## Task directions
Exclude pictures and give again exactly the lines of the listing, beginning with its first line and ending with the one that contains "Task: Open profile picture on first tweet".

## Records to process
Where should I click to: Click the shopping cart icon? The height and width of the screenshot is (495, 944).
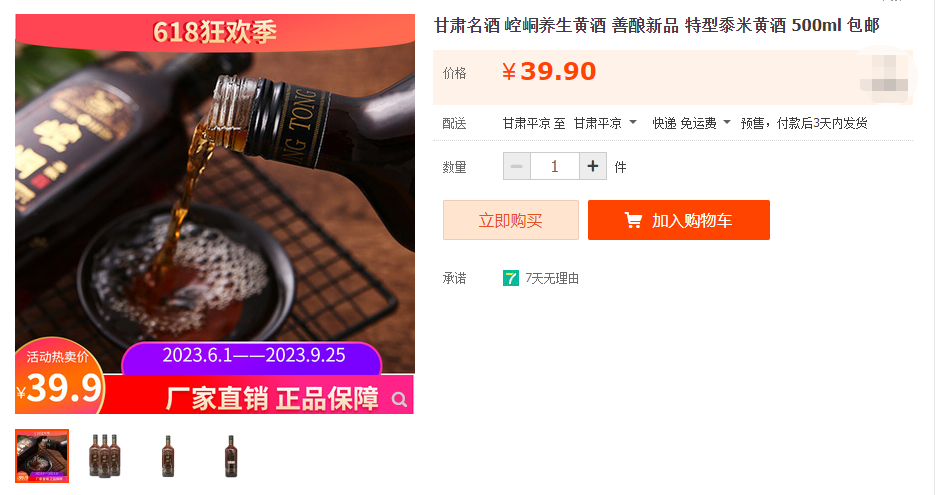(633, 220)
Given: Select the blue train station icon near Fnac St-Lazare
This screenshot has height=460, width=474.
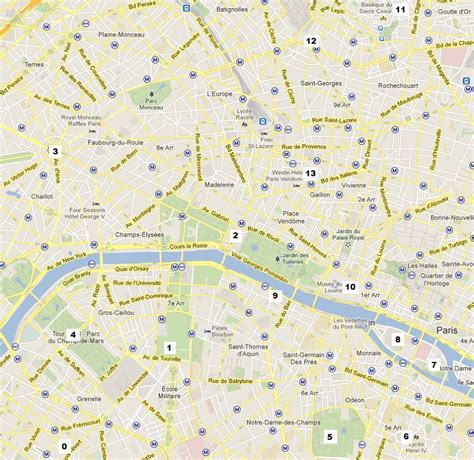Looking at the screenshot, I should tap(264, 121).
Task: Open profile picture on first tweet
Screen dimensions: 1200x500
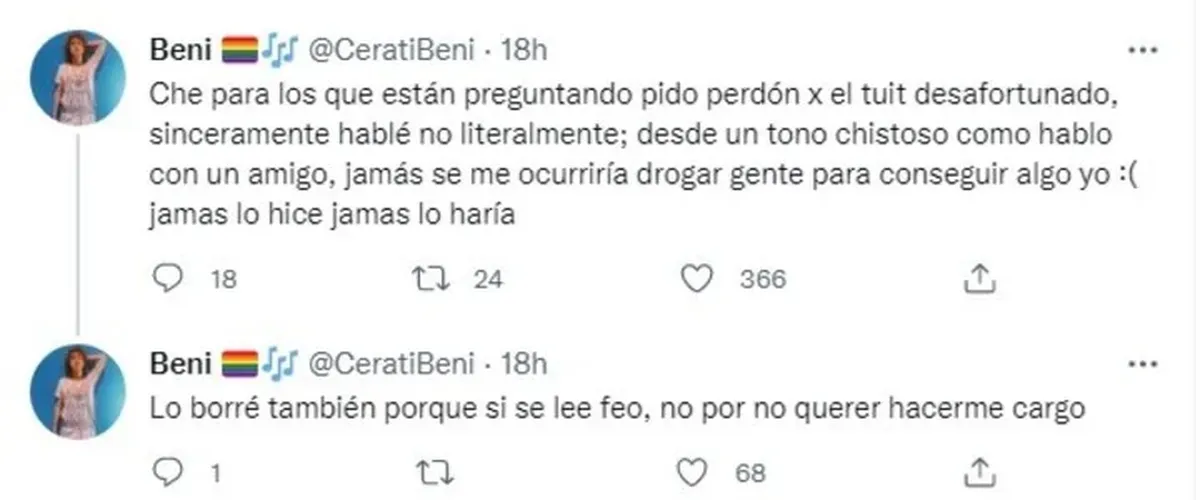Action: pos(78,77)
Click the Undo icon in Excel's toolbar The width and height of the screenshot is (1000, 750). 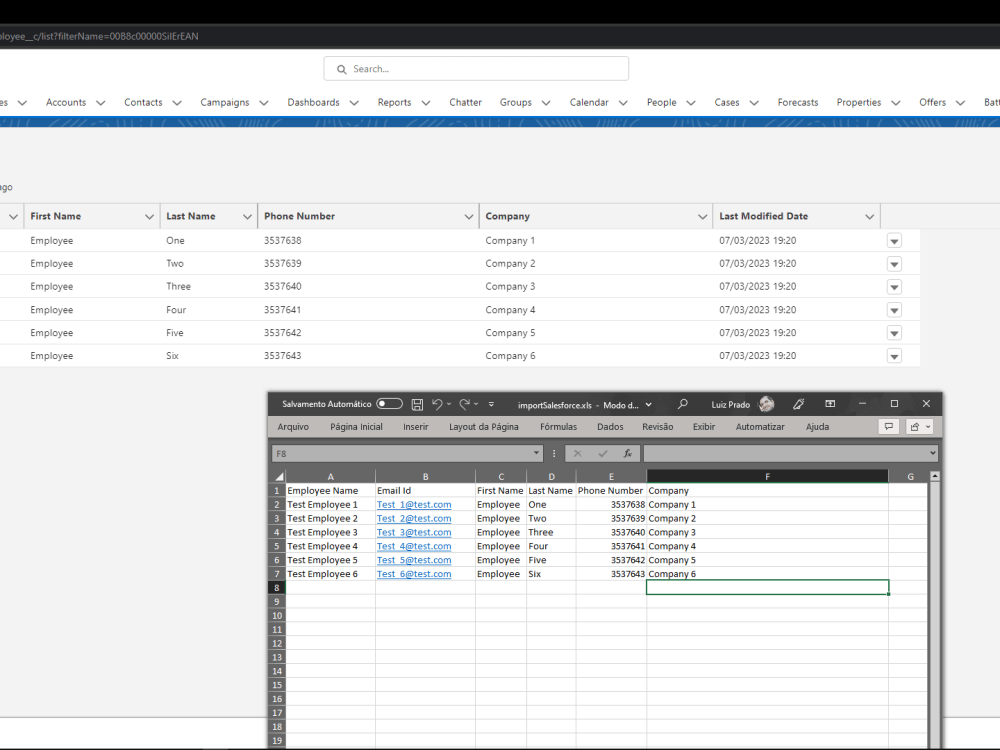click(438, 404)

## Your solution
Where should I click to: Click the shopping cart icon? The height and width of the screenshot is (495, 944).
(633, 220)
Given: Select the blue train station icon near Fnac St-Lazare
This screenshot has height=460, width=474.
Looking at the screenshot, I should tap(264, 121).
Task: Open profile picture on first tweet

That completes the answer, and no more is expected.